Consumer group formed to dog health insurers
By Mike Dennison
Helena - Montana's private health insurance market is dominated
by Blue Cross and Blue Shield, and consumers need more choices
and competition if they hope to have access to affordable health
care and insurance, a new group says.
The group - led by former Great Falls lawmaker Susan Good - is called Allied Citizens for Healthcare Equity.
"What we want to do is make sure there is good competition (among health insurers) in Montana," Good told the Tribune in an interview this week. "Lack of competition in any arena guarantees two things: High prices and poor service."
The group's literature also takes aim at "managed care," saying changes are need to stop abuses by managed care insurance plans and make them more friendly to patients.
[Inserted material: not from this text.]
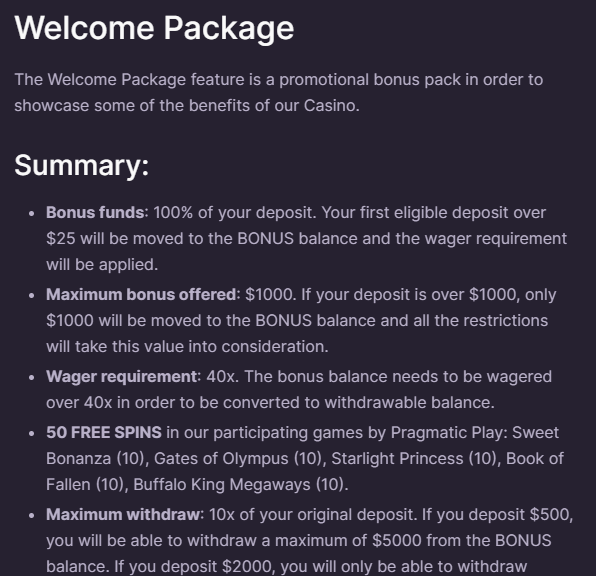The width and height of the screenshot is (596, 576).
Task: Click the bold Maximum bonus offered label
Action: (x=141, y=295)
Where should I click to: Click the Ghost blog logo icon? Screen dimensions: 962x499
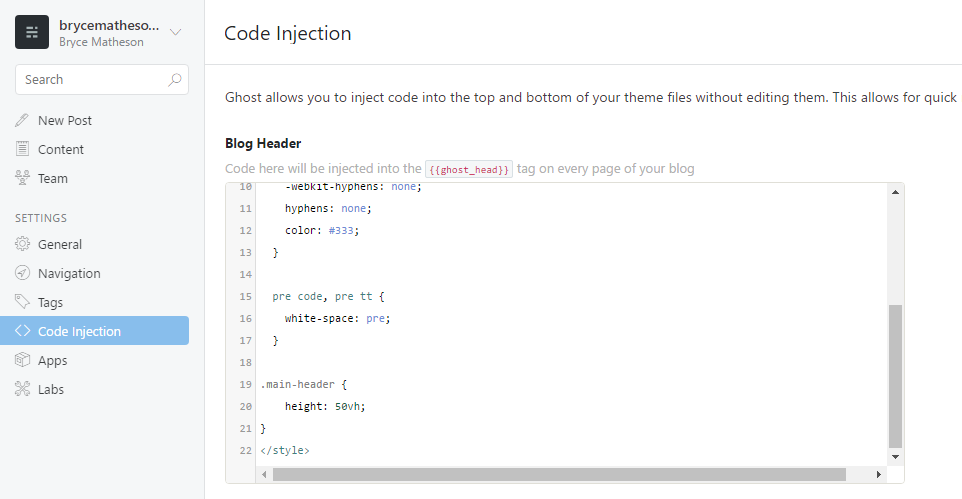(x=32, y=32)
But most of its criticism focuses on the market dominance of Blue Cross and Blue Shield of Montana, which ACHE says stifles insurance competition and discourages doctors and other health-care providers from signing up with other insurers.
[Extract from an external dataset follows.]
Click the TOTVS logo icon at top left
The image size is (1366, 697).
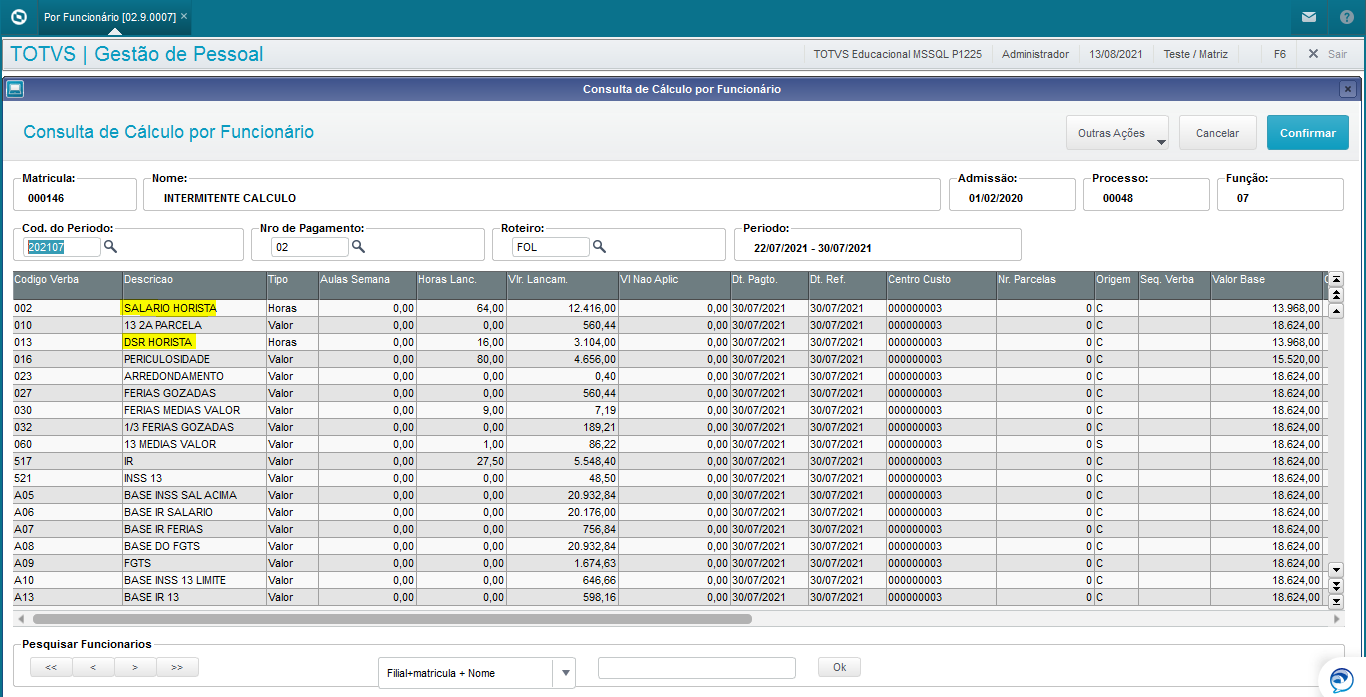tap(18, 17)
Good, state Republican Party chairwoman and occasional lobbyist for health-care and insurance interests, said the fledgling group will be researching what it believes are the inequities in the Montana health insurance industry.
Once it compiles its research and hears from more consumers, the group may propose legislative reforms or other changes to enhance the market and correct problems with managed care organizations, she said.
"We don't have all of the answers yet," Good said. "Right now, we have more questions than answers."
Naturally enough, Blue Cross/Blue Shield officials aren't enthusiastic about ACHE's formation or its proposed mission.
Chuck Butler, Blue Cross' vice president for government and public relations, said the group doesn't appear to be more than a handful of critics, and that its criticisms are off base.
Blue Cross/Blue Shield controls only about half of the health insurance market in the state and welcomes competition, he said Monday.
"Their stated mission is to look out for consumers' interests,
and yet, as far as we're concerned, the best watchdogs of how
we conduct our business are the people who buy our services,"
Butler said. "There is lots of competition in Montana for
health insurance."
The company processes about 2 million claims a year, and the state
insurance commissioner's office has received only 347 "inquiries"
and/or complaints from Blue Cross/Blue Shield customers in the
past 30 months and has only seven outstanding complaints against
the company, he added.
He also said Blue Cross/Blue Shield is a vibrant Montana company that provides good paying jobs for 700 people directly and another 350 people at its for-profit subsidiaries involved in various insurance-related businesses.
"It's sort of like, what's the point here? What's the problem? Am I missing something here?"
The point, said Good and others, is that Blue Cross/Blue Shield market dominance may be contributing to higher-than-usual insurance rates for many of Montana's smaller consumers.
Max Agather, a Kalispell insurance agent who has advised ACHE, said health insurance rates for small-business plans have increased dramatically during the past decade and that Blue Cross/Blue Shield dominates this market and essentially sets the rates for these products.
"The small insurers who work the small business market pick off a few crumbs, and they can make money off it, because the Blues set the rates high enough," he said.
Agather, a former Blue Cross/Blue Shield agent currently involved in a legal dispute with the company, said he also believes the company has set out to control as many doctors as possible through managed care plans to attempt to block entry of competitors.
"They are by far the most dominant player (in health insurance)
in the state," he said.
Good has declined to reveal specifically the financial backers
of ACHE, which she said hopes to have a $150,000 annual budget
to research, lobby, and provide public outreach. It has a toll-free
hotline for consumers or others to report abuses or problems with
managed-care companies.
Its supporters are physicians and patients in Montana, and they fear retribution from insurers if their names are known, she said.
The group has three board members: State Sen. Chris Christiaens, D-Great Falls; Greg Lind, a Missoula anesthesiologist; and Arla Jean Murray, a Miles City rancher who ran unsuccessfully for the Legislature last year.
Butler said he believes many doctors and healthcare providers
are very supportive of Blue Cross/Blue Shield, and that ACHE represents
only a fraction of the health care community.